Extrait du texte:
--*--

Pour faire la LGV Bordeaux-Toulouse, faut-il abandonner Bordeaux-Dax ? [Tribune]

Par Tribune de Marc Ivaldi, TSE  |   |  781  mots
Train en gare de Toulouse
"L'idée, simple et pas nouvelle, est de faire Bordeaux-Toulouse maintenant et de repousser Bordeaux-Dax, non pas en 2027 comme prévu, mais aux calendes grecques". Tribune signée Marc Ivaldi, directeur d'études à l'École des hautes études en sciences sociales (EHESS) et enseignant à Toulouse School of Economics (TSE).

"Si le financement de cette LGV ne saurait bien sûr s'abstraire des paramètres et conditions économiques, il résultera avant tout d'arbitrages politiques. Et il ne peut en être autrement quand un argument majeur en support de ce projet est avancé en forme de question : est-il possible que la 4e ville de France ne soit pas reliée au réseau à grand vitesse alors que sa métropole connaît, depuis des années, la plus forte progression démographique de ce pays ?

--*--

Tâche 1: Indiquez si chacune des affirmations suivantes concorde avec la tribune sur la LGV Bordeaux-Toulouse, en répondant par oui ou non et en citant les mots décisifs du texte. (a) Marc Ivaldi est directeur d'études à l'EHESS. (b) La ligne Bordeaux-Dax était prévue pour 2030. (c) Selon la tribune, le financement de cette LGV résultera avant tout de paramètres économiques.
Tâche 2: Dressez la liste de toutes les villes nommées dans la tribune sur la LGV Bordeaux-Toulouse.
Tâche 3: Recopiez, s'il vous plaît, le passage de la tribune sur la LGV Bordeaux-Toulouse compris entre « Par Tribune de » et « of Economics (TSE). », bornes incluses.

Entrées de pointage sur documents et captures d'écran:

--*--

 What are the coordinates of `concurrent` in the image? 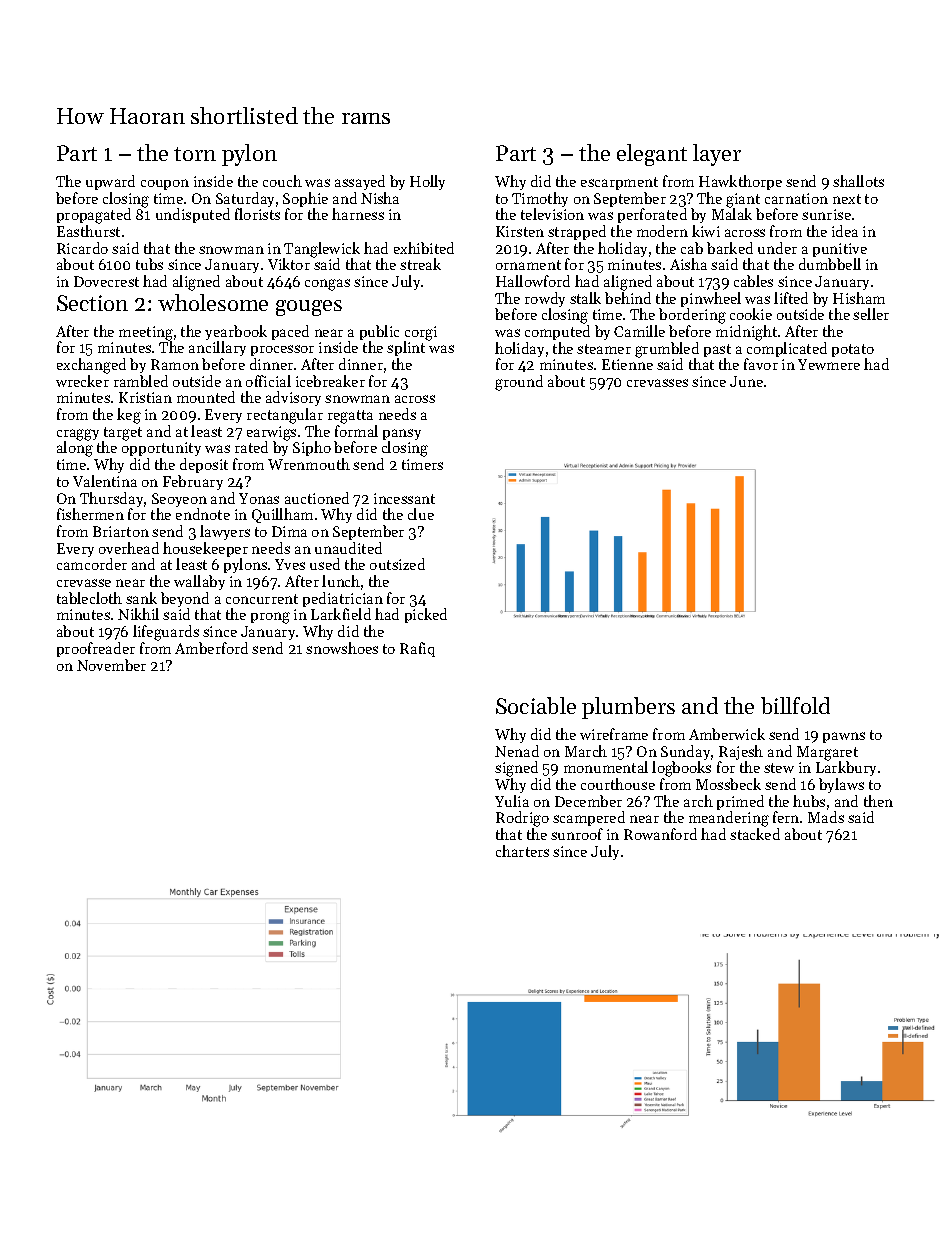 It's located at (262, 599).
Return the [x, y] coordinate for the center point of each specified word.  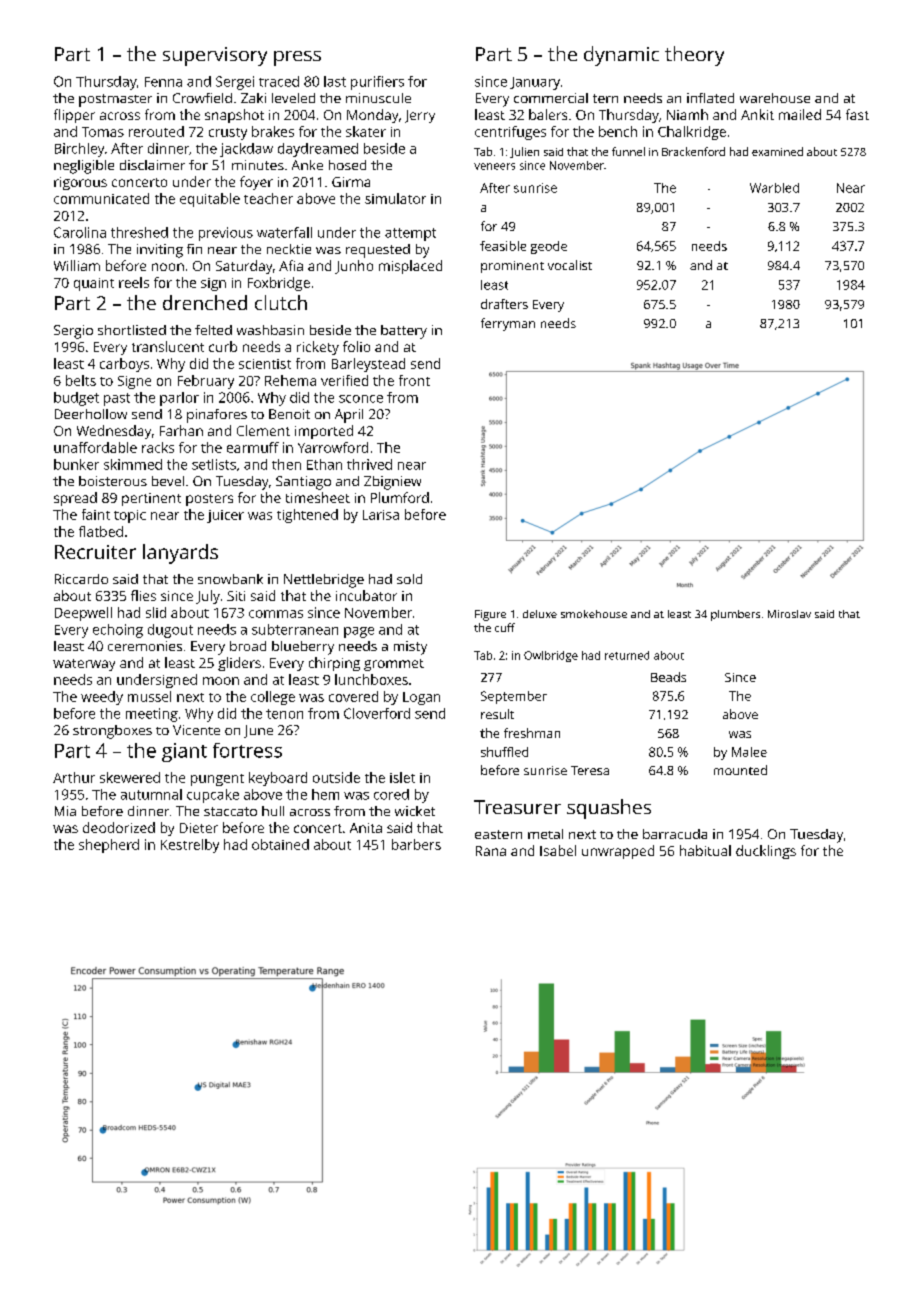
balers [548, 114]
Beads [668, 677]
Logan [421, 698]
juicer [225, 516]
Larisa [381, 515]
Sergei [235, 83]
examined [777, 151]
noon [168, 267]
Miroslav [789, 614]
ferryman [508, 324]
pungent [217, 780]
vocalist [570, 265]
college [273, 698]
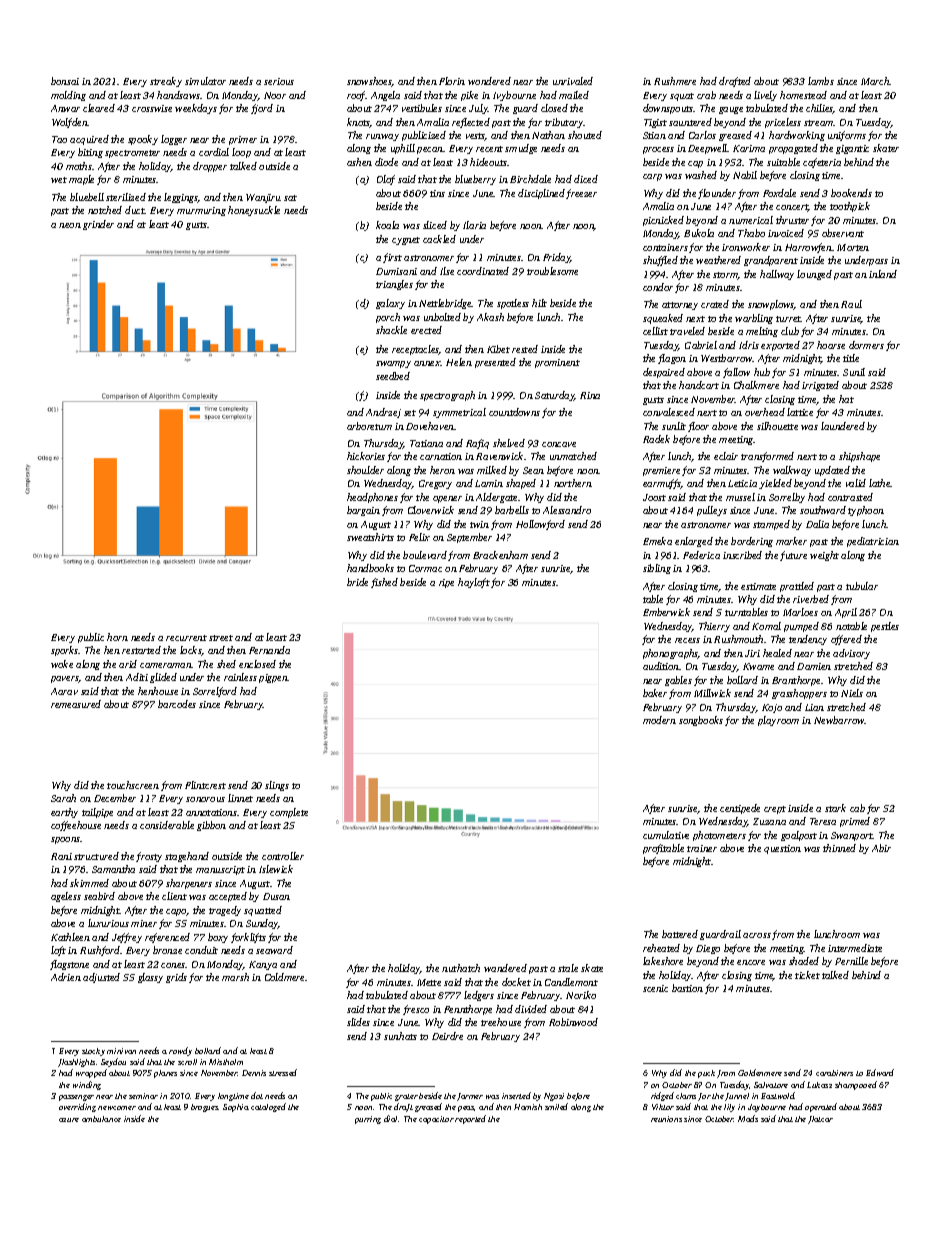 Image resolution: width=952 pixels, height=1233 pixels. What do you see at coordinates (221, 638) in the page?
I see `street` at bounding box center [221, 638].
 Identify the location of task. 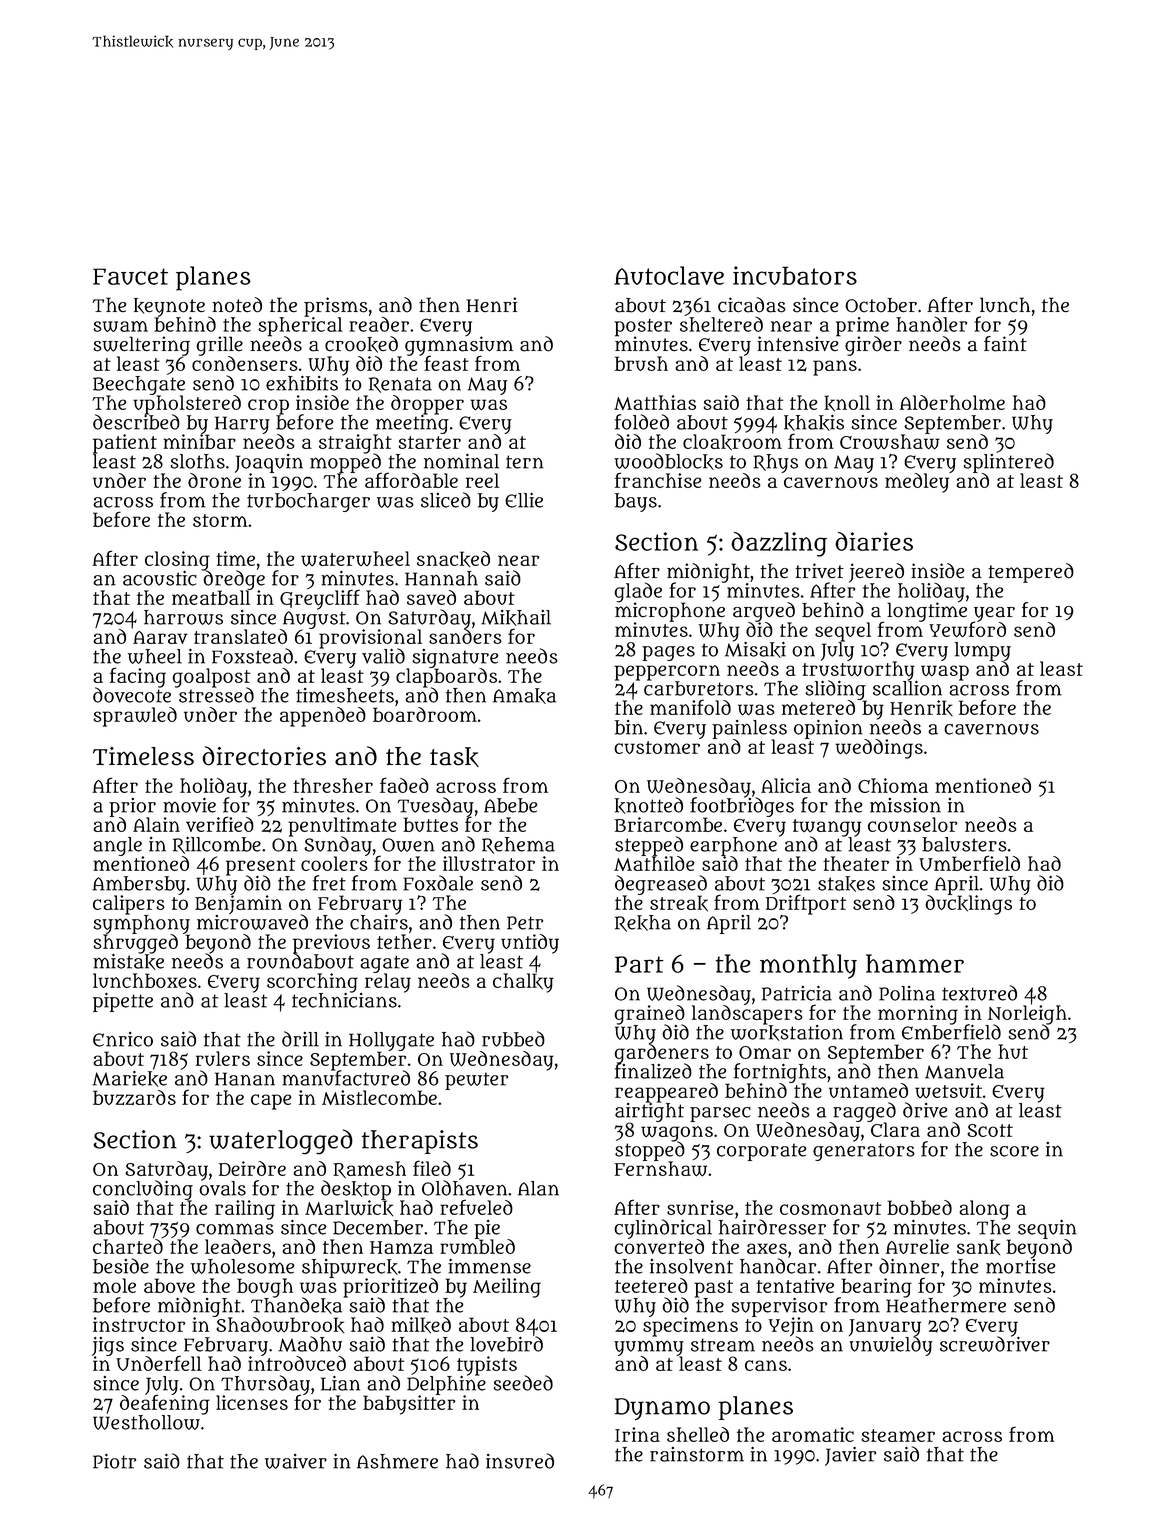
(454, 757).
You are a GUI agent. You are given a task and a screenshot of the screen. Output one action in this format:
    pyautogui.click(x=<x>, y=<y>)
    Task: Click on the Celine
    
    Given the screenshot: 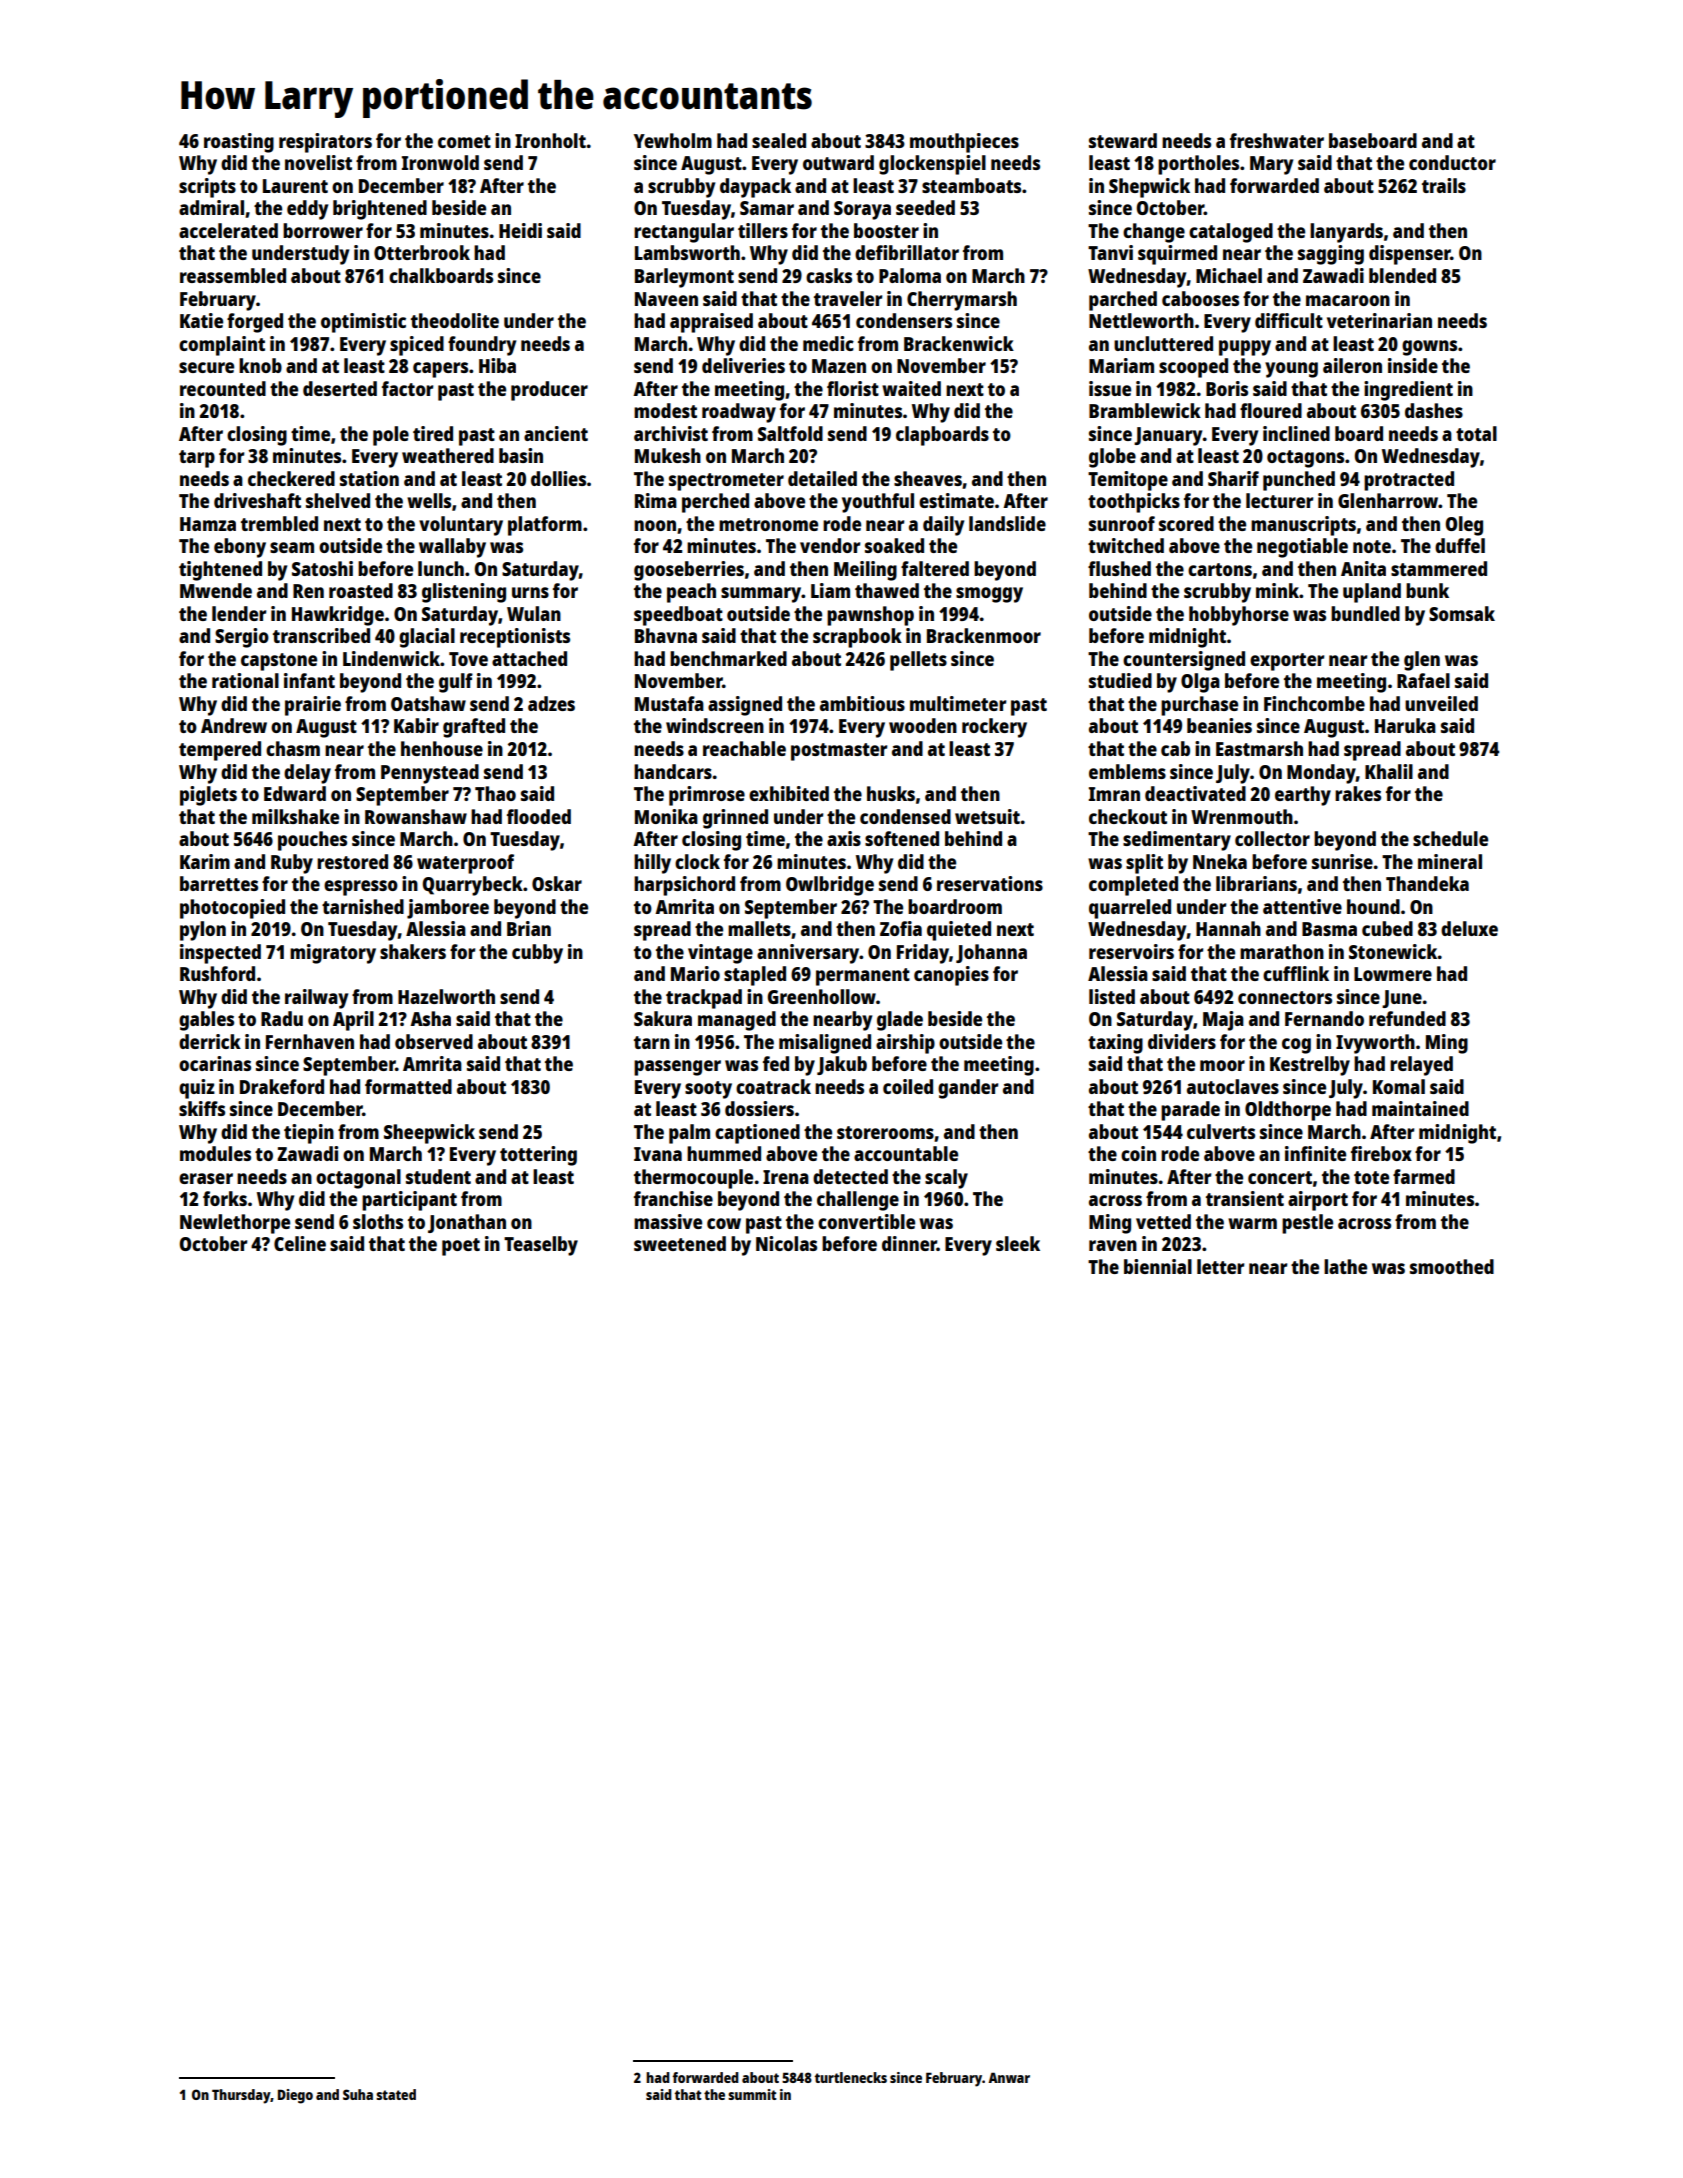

--*--

Réponse correcte 1:
(a) Oui : « directeur d'études à l'École des hautes études en sciences sociales (EHESS) ».
(b) Non : « non pas en 2027 comme prévu ».
(c) Non : « il résultera avant tout d'arbitrages politiques ».

Réponse correcte 2: Bordeaux, Toulouse, Dax

Réponse correcte 3:
Par Tribune de Marc Ivaldi, TSE  |   |  781  mots
Train en gare de Toulouse
"L'idée, simple et pas nouvelle, est de faire Bordeaux-Toulouse maintenant et de repousser Bordeaux-Dax, non pas en 2027 comme prévu, mais aux calendes grecques". Tribune signée Marc Ivaldi, directeur d'études à l'École des hautes études en sciences sociales (EHESS) et enseignant à Toulouse School of Economics (TSE).